(RECORDS SUPPLIED)
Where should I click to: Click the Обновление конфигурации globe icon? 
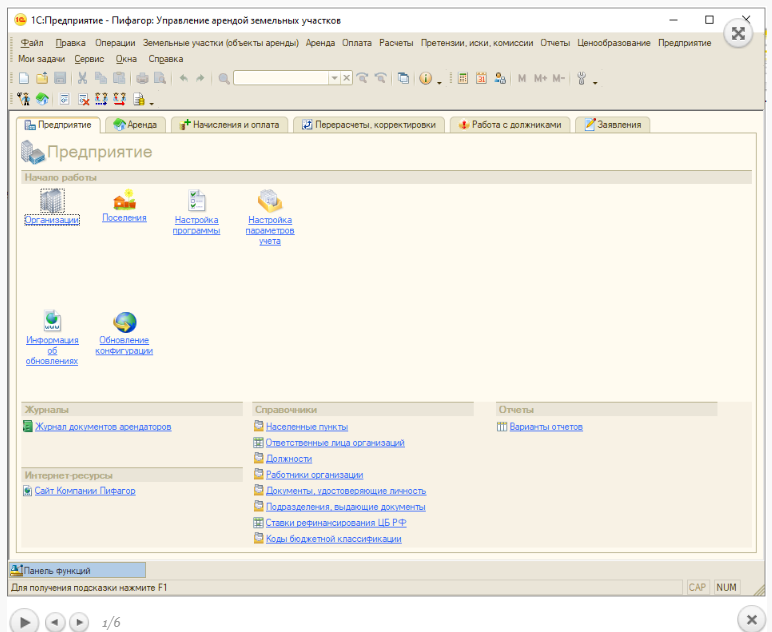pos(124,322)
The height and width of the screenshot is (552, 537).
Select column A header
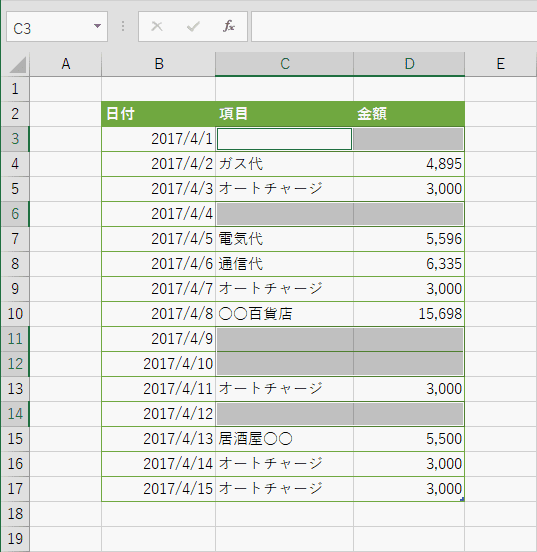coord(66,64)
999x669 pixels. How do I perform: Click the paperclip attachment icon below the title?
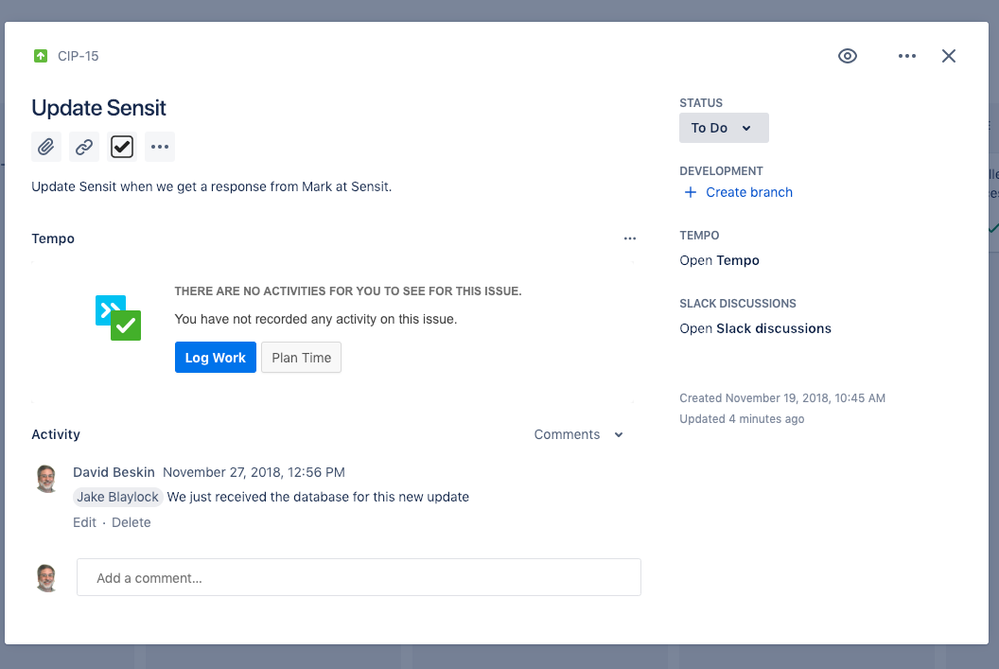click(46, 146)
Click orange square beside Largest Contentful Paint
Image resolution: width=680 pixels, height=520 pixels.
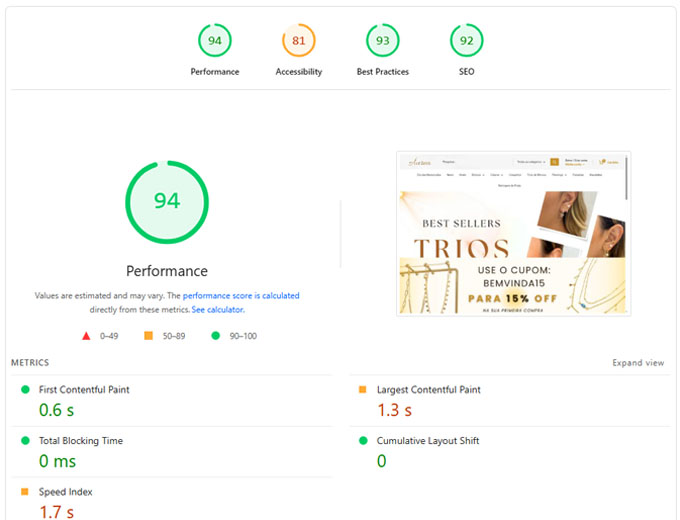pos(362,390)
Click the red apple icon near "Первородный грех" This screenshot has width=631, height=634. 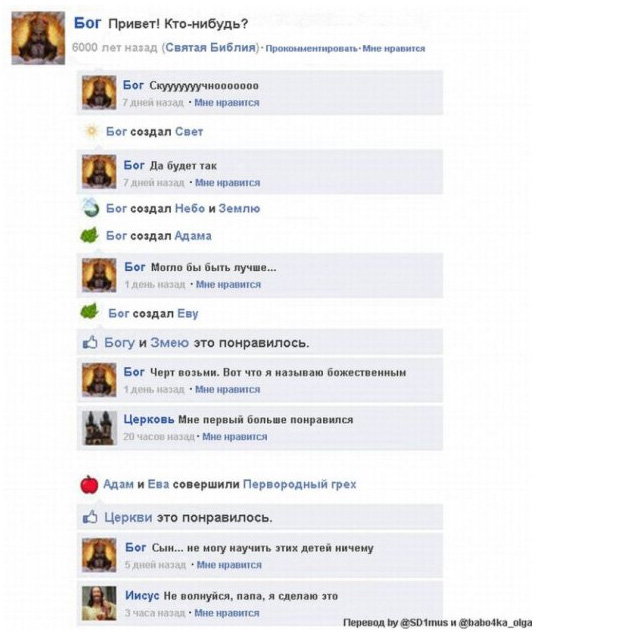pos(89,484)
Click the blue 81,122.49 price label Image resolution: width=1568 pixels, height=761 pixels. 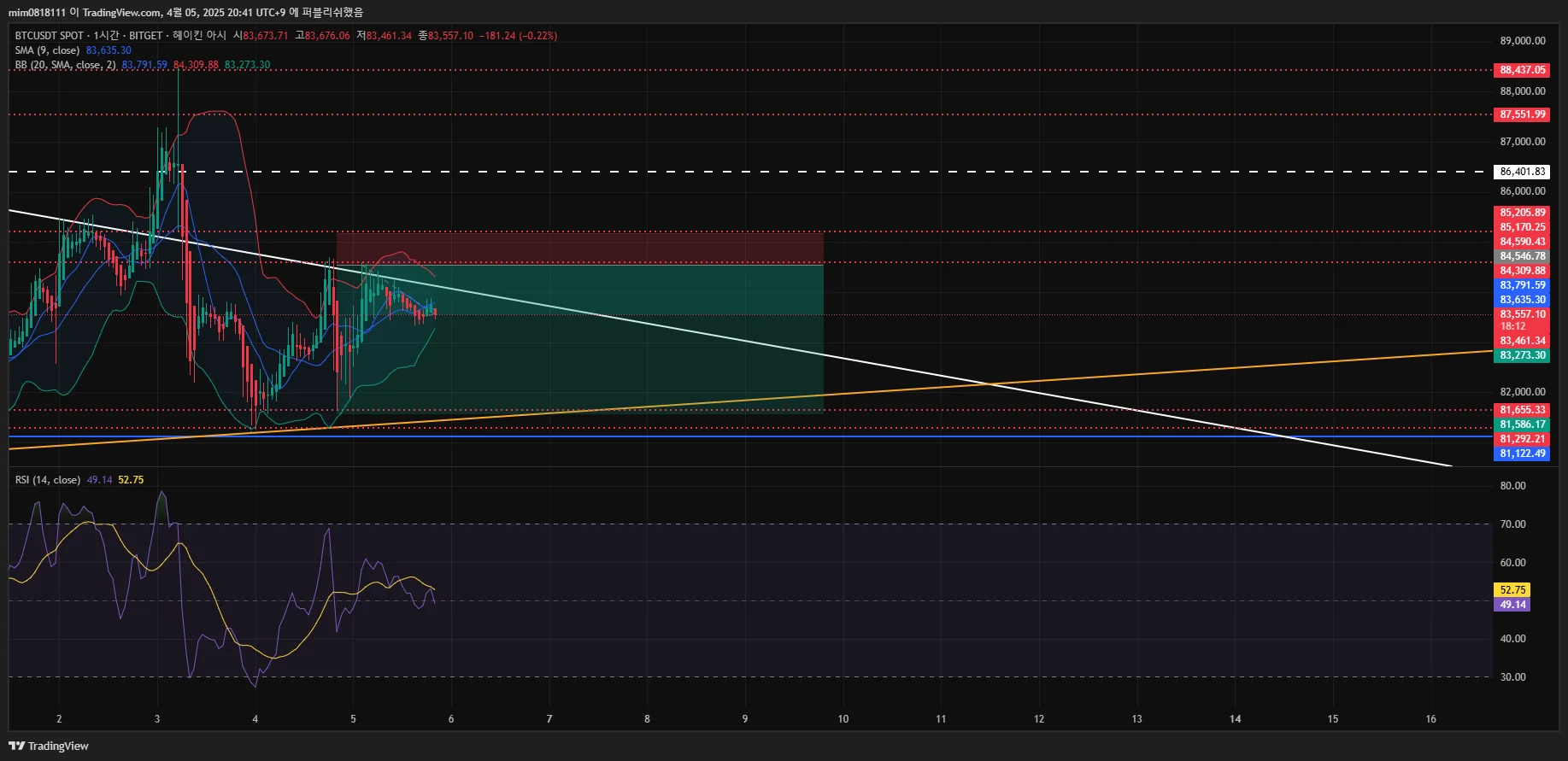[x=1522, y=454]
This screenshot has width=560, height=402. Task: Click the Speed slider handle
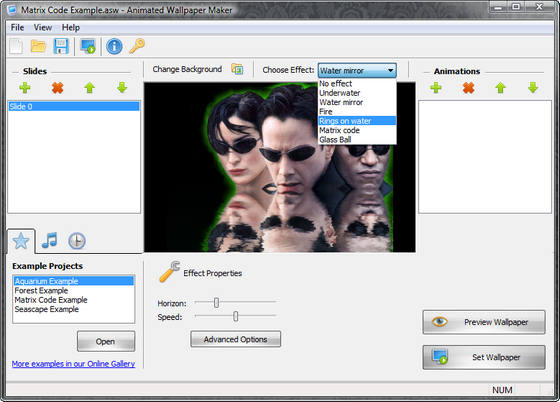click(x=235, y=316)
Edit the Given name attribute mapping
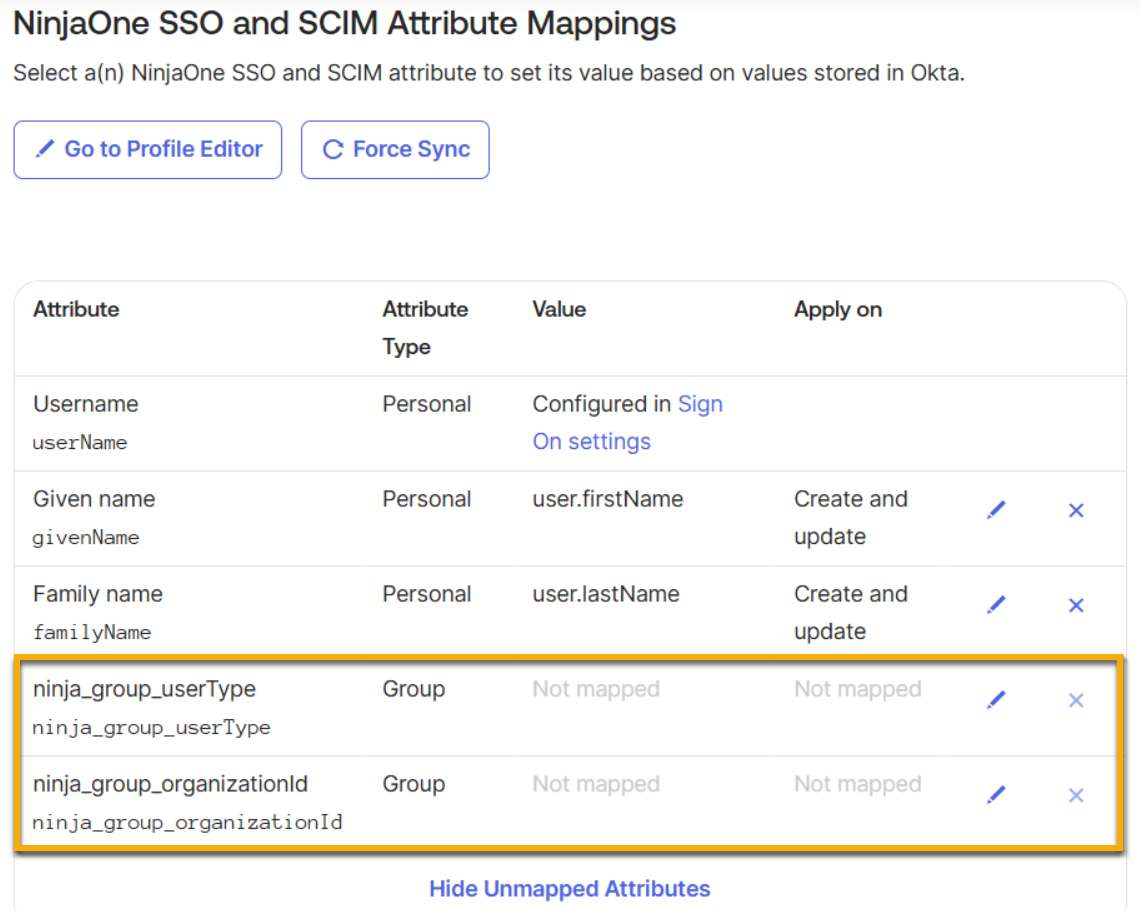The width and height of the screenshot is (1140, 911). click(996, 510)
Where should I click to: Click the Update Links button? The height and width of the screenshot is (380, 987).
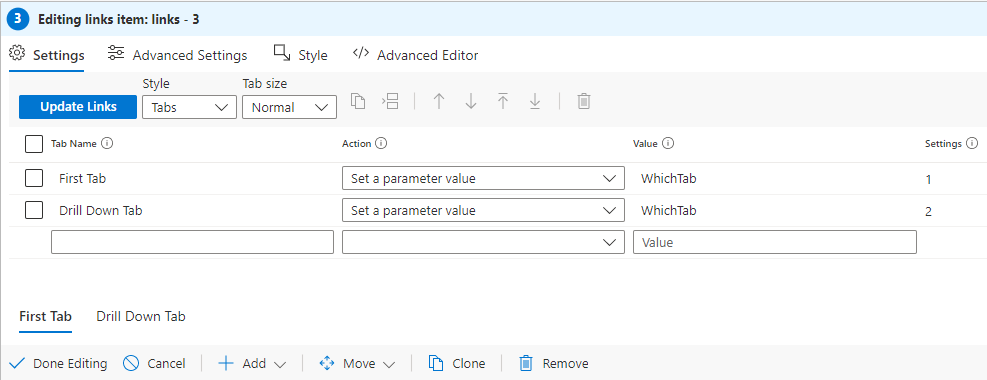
(End RECORDS SUPPLIED)
▸ **THE TASK**:
What you write should match, word for word, the lines from the one containing "This screenshot has width=560, height=402." to the end of the listing, with both ends kept and the pictures left out.

▸ **TASK SOLUTION**:
This screenshot has width=560, height=402. Task: Click the Speed slider handle
click(x=235, y=316)
Edit the Given name attribute mapping
The width and height of the screenshot is (1140, 911). click(996, 510)
Where should I click to: Click the Update Links button? The height and width of the screenshot is (380, 987).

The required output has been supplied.